Gail: You know, my first real covering-a-presidential-race was the one in 2000, and McCain was my focus. I followed him around on his early trips to New Hampshire. He’d drive to a town, and talk to some small veterans’ gathering or student club or — anybody who’d ask him. And his obsession was campaign finance reform.
It was pretty wonderful to watch up close. Later, he got a bill passed that improved the regulations. Can’t think of a current Republican candidate who is super-focused on driving out big-money donors.

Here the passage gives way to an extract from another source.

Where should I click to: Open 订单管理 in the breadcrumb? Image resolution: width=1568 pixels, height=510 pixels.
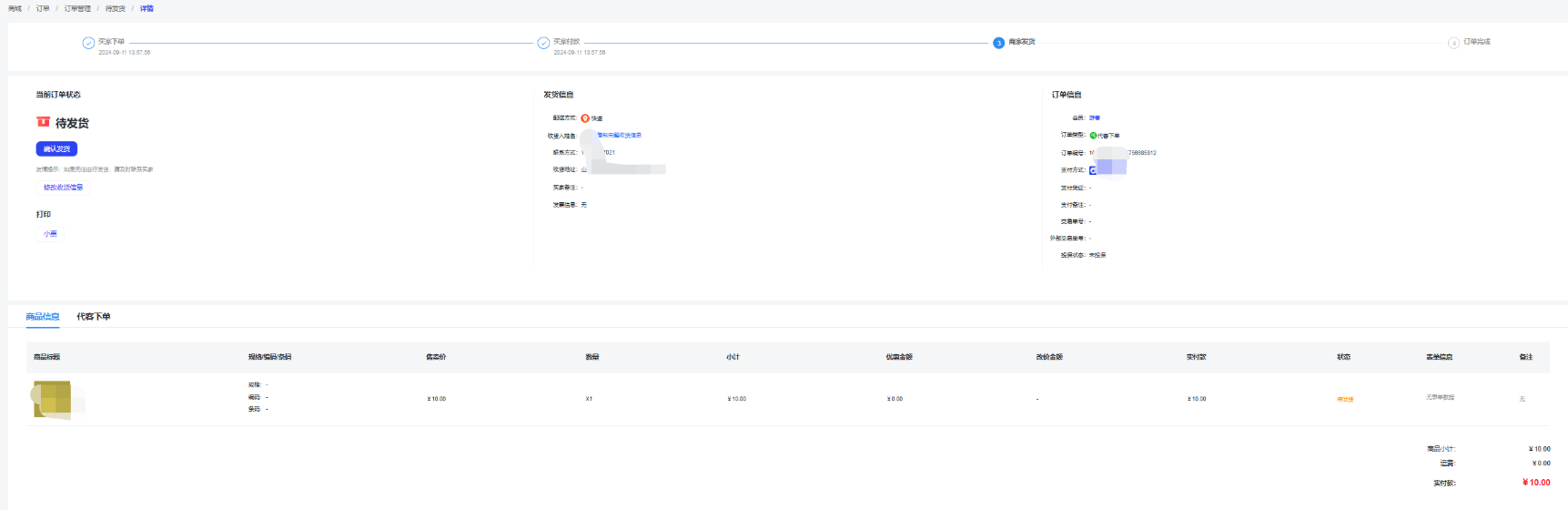(77, 9)
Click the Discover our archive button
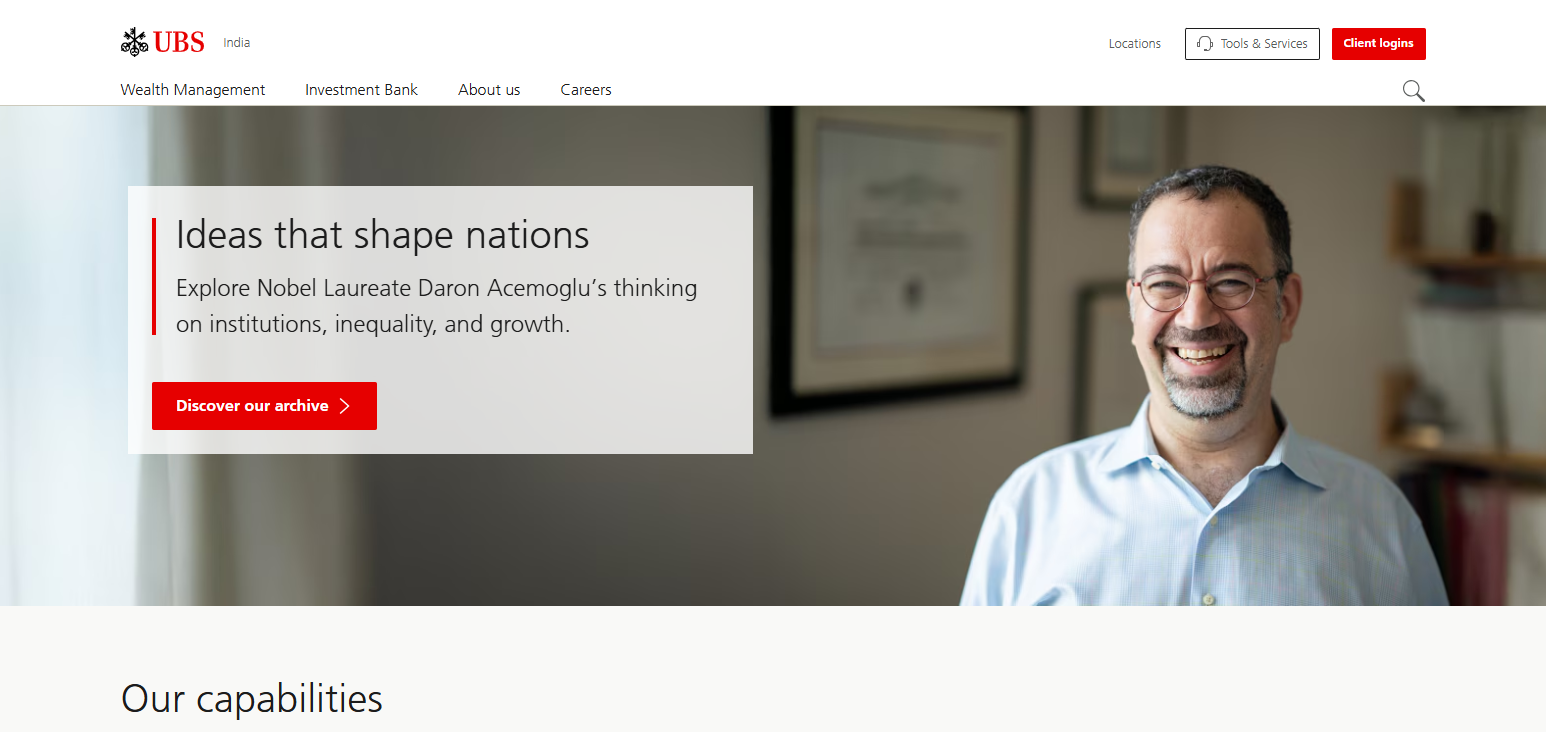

Bret: I thought McCain was wrong about campaign finance reform; he would often be the first to admit that he was wrong about a lot of stuff. But politics was more fun, more functional, more humane and more honorable when his way of doing business ruled Congress than it is with the current gang of ideological gangsters.
Gail: So true.
Bret: Speaking of our political malfunctions, our colleague Alex Kingsbury had a really thoughtful Opinion audio short talking about how violent Trump’s rhetoric has become. Trump had suggested that Gen. Mark Milley had behaved treasonously and said shoplifters deserved to be executed. One point Alex makes is that a second Trump term would very likely be much worse than the first. Do you agree or do you think it will be the same Spiro Agnew-Inspector Clouseau mash-up we had last time?
Gail: You know, a basic rule of Trumpism is that he always gets worse. Alex’s piece is smart, and his prediction is deeply depressing.
Bret: The scary scenario is that Trump 2.0 makes no concessions to the normal conservatives who populated the first administration: people like Gary Cohn and H.R. McMaster and Scott Gottlieb. So imagine Stephen Miller as secretary of Homeland Security, Tucker Carlson as secretary of state, Sean Hannity as director of National Intelligence and Vivek Ramaswamy as vice president. This could be an administration that would pull the United States out of NATO, defund Ukraine, invade Mexico and invite Vladimir Putin for skeet shooting at Camp David.
Gail: As I’ve pointed out before, this is one reason people watch football.
Bret: Just wait until Steve Bannon somehow becomes N.F.L. commissioner during the second Trump term.
Gail: One last issue: I know you’re not in favor of bringing up global warming when it’s time to admire the leaves, but whenever the weather gets bad now, I worry that it’s a hint of more dire things to come. This winter, if it’s colder than usual I’ll be miserable because it’s … cold. But now I can’t really feel totally chipper if it’s warm, either.
Bret: I really am concerned with the climate. But, hey, we may as well enjoy some nice fall weather while we still can.
Gail: You totally win that thought. Look for the good moments whenever you can.
Here at the end, you generally conclude with a poem or a nod to a great piece you read. Particularly eager to hear it this week.
Bret: Did you know that one of Shakespeare’s sonnets touches on climate change? Here is another gem my dad had the good sense to make me memorize:
When I have seen by Time’s fell hand defac’d
The rich proud cost of outworn buried age;
When sometime lofty towers I see down-ras’d
And brass eternal slave to mortal rage;
When I have seen the hungry ocean gain
Advantage on the kingdom of the shore,
And the firm soil win of the wat’ry main,
Increasing store with loss and loss with store;
When I have seen such interchange of state,
Or state itself confounded to decay;
Ruin hath taught me thus to ruminate,
That Time will come and take my love away.
This thought is as a death, which cannot choose
But weep to have that which it fears to lose.